## TUGAS ANDA
Dari kutipan tentang Tzu Chi, sebutkan semua hal yang dibangun atau dimiliki Tzu Chi di samping perannya sebagai badan amal.

***** KUTIPAN TEKS

(Bagian Pertama dari Dua Tulisan)
Dalam beberapa tahun belakangan ini
kiprah Buddha Tzu Chi sebagai satu organisasi amal, berkembang pesat di
berbagai kota besar di Indonesia. Selain sebagai sebuah badan amal yang
bergerak di bidang kemanusiaan, Tzu Chi juga aktif membangun rumah sakit,
sekolah, dan memiliki sebuah stasiun televisi. Dalam kesempatan kali ini
penulis akan mencoba mengulas apa itu Tzu Chi dan siapa pendirinya. Sebagian
besar tulisan ini didasarkan pada buku Master Cheng Yen : Teladan Cinta
Kasih, yang ditulis oleh Yu-ing Ching, dengan penerbit PT Jing Si Mustika
Abadi Indonesia, 2008.
Keberadaan Tzu Chi memang tidak bisa
dilepaskan dari Master Cheng Yen itu sendiri dan Taiwan sebagai tempat
kelahiran Tzu Chi. Master Cheng Yen atau 釋證嚴 (Shì Zhèng Yán), terlahir dengan nama 王錦雲 atau Wáng Jǐn Yún (atau Ông Kím Hûn,
Hokkian) di 清水區 (Qīngshuǐ qū) atau Chingshui, Kota Taichung (臺中市, Táizhōng Shì) pada 14 Mei 1937. Tempat tinggal Master
Cheng Yen yang sekarang adalah Griya Jing Si, di kota Hualien (花蓮市, Huā Lián Shì).
Taiwan di tahun 1937 berada di bawah
kekuasaan Kekaisaran Jepang, yang menjajah kepulauan tersebut sejak tahun 1895.

**********
***** DATA DITAMPILKAN

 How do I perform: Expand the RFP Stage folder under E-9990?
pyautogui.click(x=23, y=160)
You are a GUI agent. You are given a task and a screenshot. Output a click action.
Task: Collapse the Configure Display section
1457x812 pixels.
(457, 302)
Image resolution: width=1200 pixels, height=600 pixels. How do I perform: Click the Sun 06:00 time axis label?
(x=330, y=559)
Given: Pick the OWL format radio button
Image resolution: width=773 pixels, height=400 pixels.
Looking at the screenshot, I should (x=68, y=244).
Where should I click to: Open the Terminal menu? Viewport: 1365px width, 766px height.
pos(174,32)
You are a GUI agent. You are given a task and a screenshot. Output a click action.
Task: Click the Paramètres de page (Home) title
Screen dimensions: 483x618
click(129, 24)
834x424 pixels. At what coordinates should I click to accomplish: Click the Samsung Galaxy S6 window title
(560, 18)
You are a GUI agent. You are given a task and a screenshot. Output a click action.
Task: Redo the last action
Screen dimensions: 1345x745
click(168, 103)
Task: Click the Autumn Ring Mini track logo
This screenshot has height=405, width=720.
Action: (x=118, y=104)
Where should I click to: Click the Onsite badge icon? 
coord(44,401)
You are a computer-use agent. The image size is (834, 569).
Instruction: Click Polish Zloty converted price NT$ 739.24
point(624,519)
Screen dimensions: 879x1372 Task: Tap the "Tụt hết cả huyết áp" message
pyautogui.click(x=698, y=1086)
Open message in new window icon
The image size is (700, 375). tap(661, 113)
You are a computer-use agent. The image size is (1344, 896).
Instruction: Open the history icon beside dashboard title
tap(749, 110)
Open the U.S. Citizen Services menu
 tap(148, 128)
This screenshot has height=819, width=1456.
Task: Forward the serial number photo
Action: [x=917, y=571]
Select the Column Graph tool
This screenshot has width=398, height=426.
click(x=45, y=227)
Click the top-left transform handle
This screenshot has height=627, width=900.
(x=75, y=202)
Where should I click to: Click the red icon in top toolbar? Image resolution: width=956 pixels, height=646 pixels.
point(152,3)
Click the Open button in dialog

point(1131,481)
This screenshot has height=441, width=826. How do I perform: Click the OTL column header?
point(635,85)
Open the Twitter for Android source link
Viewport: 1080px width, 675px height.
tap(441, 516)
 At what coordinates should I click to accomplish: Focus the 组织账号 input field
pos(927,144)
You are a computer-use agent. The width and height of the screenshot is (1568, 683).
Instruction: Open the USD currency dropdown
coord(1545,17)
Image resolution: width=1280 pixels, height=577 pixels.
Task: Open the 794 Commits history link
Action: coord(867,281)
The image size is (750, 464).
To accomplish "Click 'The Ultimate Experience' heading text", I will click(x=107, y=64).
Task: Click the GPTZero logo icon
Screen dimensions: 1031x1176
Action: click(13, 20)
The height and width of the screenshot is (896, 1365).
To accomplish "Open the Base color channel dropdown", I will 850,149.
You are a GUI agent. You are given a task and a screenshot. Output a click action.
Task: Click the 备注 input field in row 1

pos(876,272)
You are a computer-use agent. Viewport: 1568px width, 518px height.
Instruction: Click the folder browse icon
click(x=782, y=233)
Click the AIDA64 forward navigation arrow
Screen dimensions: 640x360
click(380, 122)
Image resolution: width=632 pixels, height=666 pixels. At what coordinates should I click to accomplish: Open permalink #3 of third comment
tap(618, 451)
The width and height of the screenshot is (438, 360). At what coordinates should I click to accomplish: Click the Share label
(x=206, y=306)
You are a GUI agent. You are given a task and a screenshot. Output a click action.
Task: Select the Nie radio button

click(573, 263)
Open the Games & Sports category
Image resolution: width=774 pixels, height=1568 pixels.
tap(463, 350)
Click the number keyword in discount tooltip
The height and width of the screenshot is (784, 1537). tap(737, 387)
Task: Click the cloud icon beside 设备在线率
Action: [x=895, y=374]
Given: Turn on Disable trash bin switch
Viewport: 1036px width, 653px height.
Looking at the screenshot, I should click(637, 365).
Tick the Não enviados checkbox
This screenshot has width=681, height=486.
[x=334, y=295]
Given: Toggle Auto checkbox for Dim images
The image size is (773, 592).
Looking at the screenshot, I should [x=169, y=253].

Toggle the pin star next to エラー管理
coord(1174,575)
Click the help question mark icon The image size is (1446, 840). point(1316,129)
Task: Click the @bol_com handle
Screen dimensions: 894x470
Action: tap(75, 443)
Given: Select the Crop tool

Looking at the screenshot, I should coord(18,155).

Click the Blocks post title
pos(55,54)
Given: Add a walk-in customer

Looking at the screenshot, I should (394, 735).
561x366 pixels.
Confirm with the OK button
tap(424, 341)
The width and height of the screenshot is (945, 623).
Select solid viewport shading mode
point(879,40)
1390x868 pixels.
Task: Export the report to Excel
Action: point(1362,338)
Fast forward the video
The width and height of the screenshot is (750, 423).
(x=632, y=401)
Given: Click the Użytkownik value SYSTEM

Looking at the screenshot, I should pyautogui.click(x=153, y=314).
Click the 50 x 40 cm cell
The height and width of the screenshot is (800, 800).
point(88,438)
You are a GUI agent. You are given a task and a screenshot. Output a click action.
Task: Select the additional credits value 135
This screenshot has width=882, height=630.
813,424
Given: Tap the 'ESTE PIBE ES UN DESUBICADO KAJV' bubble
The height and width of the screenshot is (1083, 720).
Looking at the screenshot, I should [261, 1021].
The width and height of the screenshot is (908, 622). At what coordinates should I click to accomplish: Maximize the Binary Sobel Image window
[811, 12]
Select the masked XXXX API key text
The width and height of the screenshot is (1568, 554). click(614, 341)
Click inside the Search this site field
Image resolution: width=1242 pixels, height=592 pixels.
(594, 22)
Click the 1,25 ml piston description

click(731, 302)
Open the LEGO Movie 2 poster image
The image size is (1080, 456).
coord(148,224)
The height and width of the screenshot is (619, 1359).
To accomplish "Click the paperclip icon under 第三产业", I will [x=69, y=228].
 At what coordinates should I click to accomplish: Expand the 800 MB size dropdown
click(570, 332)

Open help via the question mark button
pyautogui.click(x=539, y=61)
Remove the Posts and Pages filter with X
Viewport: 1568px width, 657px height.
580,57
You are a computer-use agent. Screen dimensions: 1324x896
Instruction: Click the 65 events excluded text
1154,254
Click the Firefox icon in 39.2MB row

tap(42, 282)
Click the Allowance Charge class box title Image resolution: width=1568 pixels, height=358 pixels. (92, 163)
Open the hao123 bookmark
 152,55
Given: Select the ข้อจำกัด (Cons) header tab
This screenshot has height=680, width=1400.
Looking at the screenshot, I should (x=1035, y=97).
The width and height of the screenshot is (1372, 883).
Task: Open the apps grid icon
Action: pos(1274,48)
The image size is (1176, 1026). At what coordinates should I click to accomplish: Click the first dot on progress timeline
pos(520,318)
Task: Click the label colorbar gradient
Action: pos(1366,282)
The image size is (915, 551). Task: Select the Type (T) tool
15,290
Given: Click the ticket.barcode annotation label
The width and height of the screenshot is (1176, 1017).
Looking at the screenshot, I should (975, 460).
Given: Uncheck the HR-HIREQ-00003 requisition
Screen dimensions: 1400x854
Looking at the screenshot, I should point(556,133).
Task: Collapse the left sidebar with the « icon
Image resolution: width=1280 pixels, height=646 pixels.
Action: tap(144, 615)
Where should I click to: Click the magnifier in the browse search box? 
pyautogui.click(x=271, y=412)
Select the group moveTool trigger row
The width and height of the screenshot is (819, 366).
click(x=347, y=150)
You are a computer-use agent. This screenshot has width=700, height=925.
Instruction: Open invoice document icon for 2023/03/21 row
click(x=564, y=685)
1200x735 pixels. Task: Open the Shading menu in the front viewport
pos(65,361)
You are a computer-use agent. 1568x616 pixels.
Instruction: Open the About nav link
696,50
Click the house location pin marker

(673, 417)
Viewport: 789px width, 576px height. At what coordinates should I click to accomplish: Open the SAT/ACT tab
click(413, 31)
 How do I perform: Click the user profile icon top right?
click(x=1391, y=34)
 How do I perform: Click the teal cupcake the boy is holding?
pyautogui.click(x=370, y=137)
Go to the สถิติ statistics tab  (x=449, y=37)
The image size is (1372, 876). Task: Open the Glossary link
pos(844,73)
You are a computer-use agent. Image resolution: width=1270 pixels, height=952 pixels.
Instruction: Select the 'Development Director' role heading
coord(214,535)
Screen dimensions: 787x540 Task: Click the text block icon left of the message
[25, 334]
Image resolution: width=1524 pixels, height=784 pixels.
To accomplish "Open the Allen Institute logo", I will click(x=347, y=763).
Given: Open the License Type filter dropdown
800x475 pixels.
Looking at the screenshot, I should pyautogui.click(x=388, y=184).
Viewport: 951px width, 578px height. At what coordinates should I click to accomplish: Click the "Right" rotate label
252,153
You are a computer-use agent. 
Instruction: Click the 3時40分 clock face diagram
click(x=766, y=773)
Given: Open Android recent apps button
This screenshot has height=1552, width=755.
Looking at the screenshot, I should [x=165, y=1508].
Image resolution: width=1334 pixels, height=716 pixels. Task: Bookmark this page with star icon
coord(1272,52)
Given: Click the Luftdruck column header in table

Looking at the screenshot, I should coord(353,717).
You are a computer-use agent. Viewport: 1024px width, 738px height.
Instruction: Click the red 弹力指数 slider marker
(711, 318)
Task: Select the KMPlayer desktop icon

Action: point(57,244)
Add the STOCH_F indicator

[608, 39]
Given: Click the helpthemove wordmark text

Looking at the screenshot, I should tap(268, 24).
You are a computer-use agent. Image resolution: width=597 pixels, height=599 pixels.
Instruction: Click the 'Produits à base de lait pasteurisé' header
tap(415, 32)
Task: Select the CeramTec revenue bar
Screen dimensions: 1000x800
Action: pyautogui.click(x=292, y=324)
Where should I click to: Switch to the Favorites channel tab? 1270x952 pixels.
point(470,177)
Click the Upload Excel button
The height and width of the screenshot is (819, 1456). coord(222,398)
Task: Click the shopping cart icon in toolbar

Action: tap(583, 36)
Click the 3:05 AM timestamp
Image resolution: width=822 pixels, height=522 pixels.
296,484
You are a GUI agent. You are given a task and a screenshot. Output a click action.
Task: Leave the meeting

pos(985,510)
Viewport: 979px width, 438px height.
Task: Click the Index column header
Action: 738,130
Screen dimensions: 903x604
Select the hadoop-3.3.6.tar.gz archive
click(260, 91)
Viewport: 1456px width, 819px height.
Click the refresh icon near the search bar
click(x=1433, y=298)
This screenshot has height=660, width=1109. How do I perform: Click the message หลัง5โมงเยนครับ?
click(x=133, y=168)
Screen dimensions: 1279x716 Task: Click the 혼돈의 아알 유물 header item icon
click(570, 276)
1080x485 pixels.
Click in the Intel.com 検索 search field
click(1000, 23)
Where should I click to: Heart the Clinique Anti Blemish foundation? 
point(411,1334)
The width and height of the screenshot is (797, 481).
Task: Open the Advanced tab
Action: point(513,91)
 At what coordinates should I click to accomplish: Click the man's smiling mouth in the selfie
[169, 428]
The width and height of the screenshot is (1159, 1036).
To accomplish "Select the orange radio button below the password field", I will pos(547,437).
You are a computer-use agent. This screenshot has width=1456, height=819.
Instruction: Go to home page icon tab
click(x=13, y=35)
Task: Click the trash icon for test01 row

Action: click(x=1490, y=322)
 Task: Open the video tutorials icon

**********

## HASIL LATIHAN
Rumah sakit, sekolah, dan sebuah stasiun televisi.